Mientras que la industria de la energía puede temer la aparición de otro Stuxnet en los sistemas que utilizan para mantener el petróleo, el gas que fluye y la red eléctrica; un ataque igualmente devastador podría provenir de una fuente mucho más común: el phishing.

De acuerdo con los expertos de seguridad, en lugar de preocuparse por las armas cibernéticas exóticas como “Stuxnet” y su hermano mayor “Flame”, las empresas que cuentan con sistemas de Supervisión, Control y Adquisición de Datos (SCADA, por sus siglas en inglés), que son sistemas informáticos que monitorean y controlan procesos industriales, deben asegurarse de que sus programas anti-phishing funcionan.

"La forma en que el software malicioso se está introduciendo en estas redes internas es por la aplicación de ingeniería social en las personas a través del correo electrónico" dijo Rohyt Belani, director ejecutivo y cofundador de la empresa de formación anti-phishing, PhishMe.

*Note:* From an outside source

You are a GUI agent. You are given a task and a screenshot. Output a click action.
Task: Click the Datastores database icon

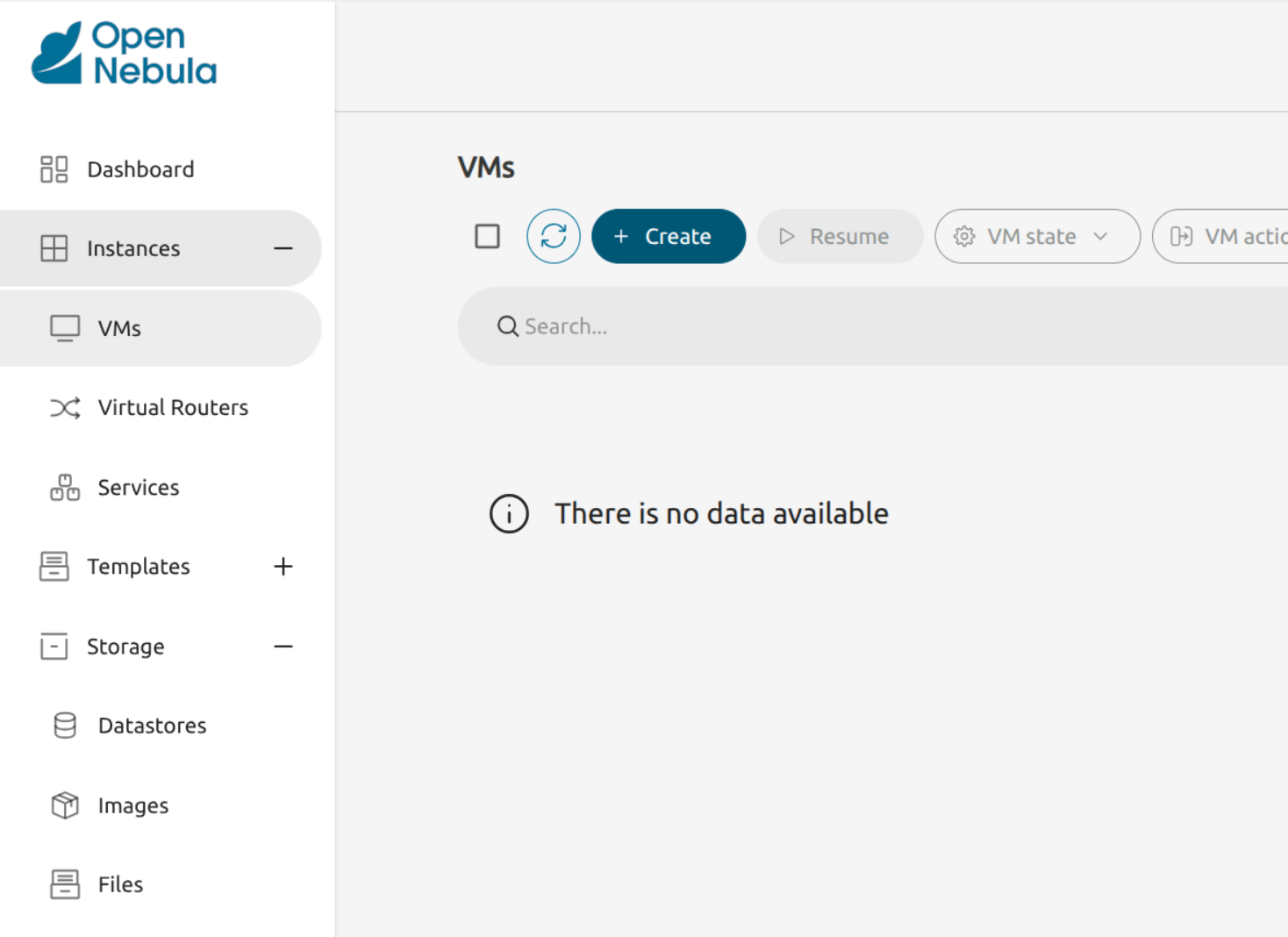click(65, 726)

"Tú les envías a las personas un correo dirigido que contiene una historia creíble, no un gran volumen de spam, y la gente actuará haciendo clic en un enlace o abriendo un archivo adjunto", dijo Belani. "Entonces ¡Boom!, los atacantes consiguen el punto de apoyo inicial que estaban buscando".

En un estudio de casos citados por Belani, recordó un ataque muy particular hacia un solo empleado que trabajaba en el turno nocturno monitoreando los sistemas SCADA de su compañía.

El atacante investigó los antecedentes del trabajador a través de Internet y utilizó el hecho de que tenía cuatro hijos con la finalidad de elaborar un correo electrónico falso del departamento de recursos humanos de la empresa con una oferta de seguro de salud especial para las familias con tres o más hijos.

El empleado hizo clic en un vínculo malintencionado del mensaje y con ello infectó la red de su empresa con malware. "Los ingenieros son muy vulnerables a los ataques de phishing" dijo Tyler Klinger, investigador de la firma Critical Intelligence.